Fig. 1 is a block diagram showing an example of a conventional pulse counting device configured using a microcomputer, Fig. 2 is a flow diagram showing the operation of the device shown in Fig. 1, and Fig. 3 is a block diagram showing the operation of the device shown in Fig. 1. FIG. 4 is a block diagram showing another example of the conventional device, FIG. 5 is a waveform diagram showing signal waveforms including power outage and power recovery, and FIG. 6 is a waveform diagram showing an embodiment of the present invention. The block diagram shown in FIG. 7 is a flow diagram showing the operation of FIG. 6. 1, 2...Signal input terminal, 3...Photocoupler,
6...Inverter, 7...Microcomputer, 7a...I/O, 7b...CPU, 7c...

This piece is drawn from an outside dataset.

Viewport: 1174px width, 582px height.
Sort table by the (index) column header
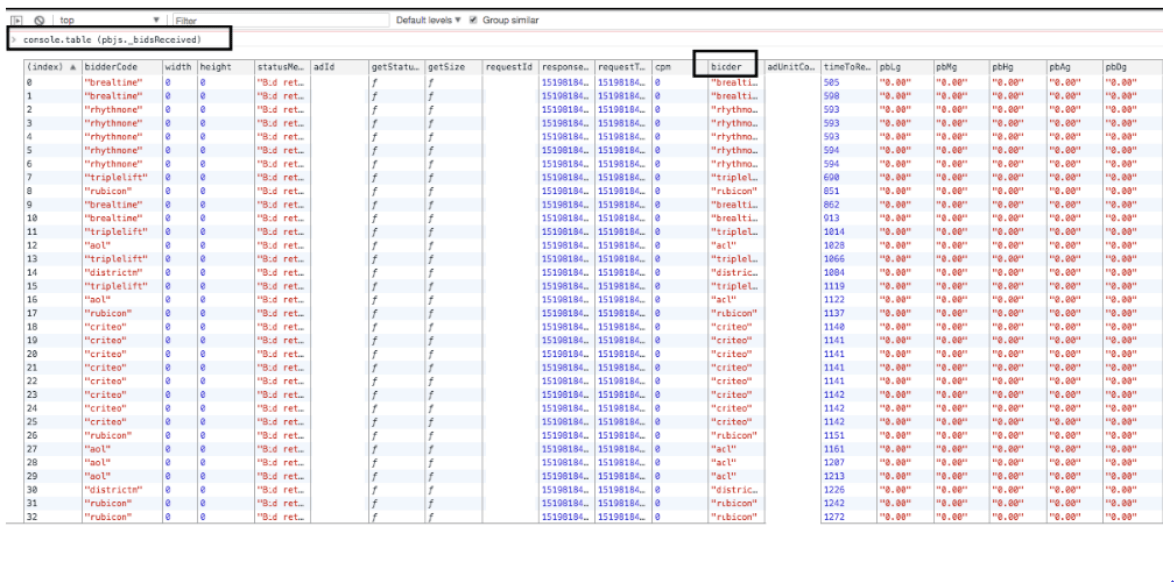(50, 67)
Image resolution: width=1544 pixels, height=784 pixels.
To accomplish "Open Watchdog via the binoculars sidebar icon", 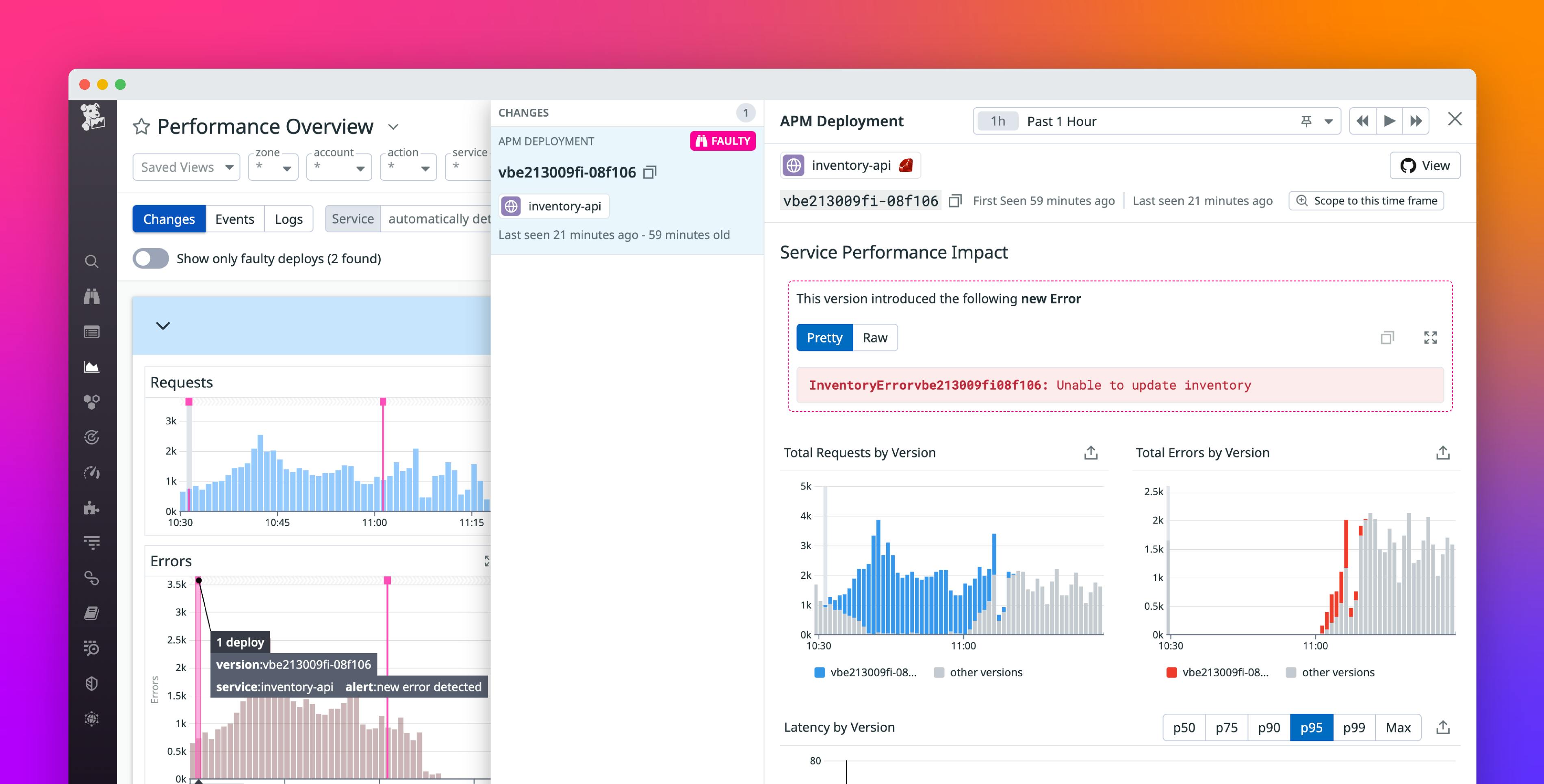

Memory, 20...T-type flip-flop, 21...
...Power failure detection circuit. Note that the same reference numerals in the figures indicate the same or equivalent parts.

Claims (1)

[Claims] 1. In a pulse counting device that counts the number of times a signal having a binary voltage level inverts the voltage level and becomes a predetermined voltage level, the above signal is input, and the voltage level is inverted and becomes the predetermined voltage level. A flip-flop whose output logic is inverted when triggered by a signal change at a point in time; a current memory that samples the output logic of the flip-flop using a sampling pulse having a predetermined period and stores the logic at the latest sampling point; A value of 1 is added each time the previous memory input at a time one sampling cycle later than the current memory content and the current memory content have a different logic from the previous memory content. a counter, and means for saving the contents of the current memory, the previous memory, and the counter to a nonvolatile memory when the device is out of power, and setting the contents of the current memory, the previous memory, and the counter from the nonvolatile memory to the current memory, the previous memory, and the counter, respectively, when the power is restored. , means for directly inputting only the logic of the input signal sampled by the first sampling pulse after restoration of the power outage to the previous memory.